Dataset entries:
=== Section Start ===

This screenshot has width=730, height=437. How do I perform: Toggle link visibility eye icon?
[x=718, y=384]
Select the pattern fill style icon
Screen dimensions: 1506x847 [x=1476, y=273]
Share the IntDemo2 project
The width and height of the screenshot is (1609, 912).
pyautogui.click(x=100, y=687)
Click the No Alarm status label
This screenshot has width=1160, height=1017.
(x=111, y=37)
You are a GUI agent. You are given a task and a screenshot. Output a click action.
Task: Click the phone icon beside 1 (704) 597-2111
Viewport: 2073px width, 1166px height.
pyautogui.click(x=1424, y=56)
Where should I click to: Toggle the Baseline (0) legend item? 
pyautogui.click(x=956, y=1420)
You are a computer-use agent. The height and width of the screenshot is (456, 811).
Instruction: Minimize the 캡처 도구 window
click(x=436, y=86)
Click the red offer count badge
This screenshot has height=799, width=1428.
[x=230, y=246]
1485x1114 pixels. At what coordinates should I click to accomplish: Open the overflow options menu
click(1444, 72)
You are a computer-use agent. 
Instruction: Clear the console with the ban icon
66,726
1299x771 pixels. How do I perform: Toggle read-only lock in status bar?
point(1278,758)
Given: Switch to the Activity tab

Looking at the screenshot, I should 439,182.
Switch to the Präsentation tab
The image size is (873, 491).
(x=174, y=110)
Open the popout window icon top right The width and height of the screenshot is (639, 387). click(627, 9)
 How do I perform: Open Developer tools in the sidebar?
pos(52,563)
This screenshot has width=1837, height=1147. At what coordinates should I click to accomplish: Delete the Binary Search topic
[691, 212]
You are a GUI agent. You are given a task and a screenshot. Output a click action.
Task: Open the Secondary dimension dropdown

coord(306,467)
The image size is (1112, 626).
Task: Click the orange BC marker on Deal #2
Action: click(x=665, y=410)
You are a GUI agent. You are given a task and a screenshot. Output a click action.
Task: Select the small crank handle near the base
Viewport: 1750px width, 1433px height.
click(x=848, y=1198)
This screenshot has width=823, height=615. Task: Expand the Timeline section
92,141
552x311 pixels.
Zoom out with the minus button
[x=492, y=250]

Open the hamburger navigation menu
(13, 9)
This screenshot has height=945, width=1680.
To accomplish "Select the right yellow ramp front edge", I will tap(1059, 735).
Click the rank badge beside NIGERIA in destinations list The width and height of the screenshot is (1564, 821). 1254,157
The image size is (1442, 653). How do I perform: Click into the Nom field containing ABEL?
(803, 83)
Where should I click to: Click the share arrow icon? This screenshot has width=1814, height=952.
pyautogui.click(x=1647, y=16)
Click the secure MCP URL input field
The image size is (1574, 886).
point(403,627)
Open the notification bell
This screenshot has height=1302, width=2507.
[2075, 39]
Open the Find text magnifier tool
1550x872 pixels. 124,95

=== Section End ===

#### [ASSIGNMENT]
Print each entry exactly as it appears above.

#### [OUTPUT OF THE EXERCISE]
This screenshot has width=730, height=437. How do I perform: Toggle link visibility eye icon?
[x=718, y=384]
Select the pattern fill style icon
Screen dimensions: 1506x847 [x=1476, y=273]
Share the IntDemo2 project
The width and height of the screenshot is (1609, 912).
pyautogui.click(x=100, y=687)
Click the No Alarm status label
This screenshot has width=1160, height=1017.
(x=111, y=37)
You are a GUI agent. You are given a task and a screenshot. Output a click action.
Task: Click the phone icon beside 1 (704) 597-2111
Viewport: 2073px width, 1166px height.
pyautogui.click(x=1424, y=56)
Where should I click to: Toggle the Baseline (0) legend item? 
pyautogui.click(x=956, y=1420)
You are a computer-use agent. The height and width of the screenshot is (456, 811).
Instruction: Minimize the 캡처 도구 window
click(x=436, y=86)
Click the red offer count badge
This screenshot has height=799, width=1428.
[x=230, y=246]
1485x1114 pixels. At what coordinates should I click to accomplish: Open the overflow options menu
click(1444, 72)
You are a computer-use agent. 
Instruction: Clear the console with the ban icon
66,726
1299x771 pixels. How do I perform: Toggle read-only lock in status bar?
point(1278,758)
Given: Switch to the Activity tab

Looking at the screenshot, I should 439,182.
Switch to the Präsentation tab
The image size is (873, 491).
(x=174, y=110)
Open the popout window icon top right The width and height of the screenshot is (639, 387). click(627, 9)
 How do I perform: Open Developer tools in the sidebar?
pos(52,563)
This screenshot has width=1837, height=1147. At what coordinates should I click to accomplish: Delete the Binary Search topic
[691, 212]
You are a GUI agent. You are given a task and a screenshot. Output a click action.
Task: Open the Secondary dimension dropdown

coord(306,467)
The image size is (1112, 626).
Task: Click the orange BC marker on Deal #2
Action: click(x=665, y=410)
You are a GUI agent. You are given a task and a screenshot. Output a click action.
Task: Select the small crank handle near the base
Viewport: 1750px width, 1433px height.
click(x=848, y=1198)
This screenshot has width=823, height=615. Task: Expand the Timeline section
92,141
552x311 pixels.
Zoom out with the minus button
[x=492, y=250]

Open the hamburger navigation menu
(13, 9)
This screenshot has height=945, width=1680.
To accomplish "Select the right yellow ramp front edge", I will tap(1059, 735).
Click the rank badge beside NIGERIA in destinations list The width and height of the screenshot is (1564, 821). 1254,157
The image size is (1442, 653). How do I perform: Click into the Nom field containing ABEL?
(803, 83)
Where should I click to: Click the share arrow icon? This screenshot has width=1814, height=952.
pyautogui.click(x=1647, y=16)
Click the secure MCP URL input field
The image size is (1574, 886).
point(403,627)
Open the notification bell
This screenshot has height=1302, width=2507.
[2075, 39]
Open the Find text magnifier tool
1550x872 pixels. 124,95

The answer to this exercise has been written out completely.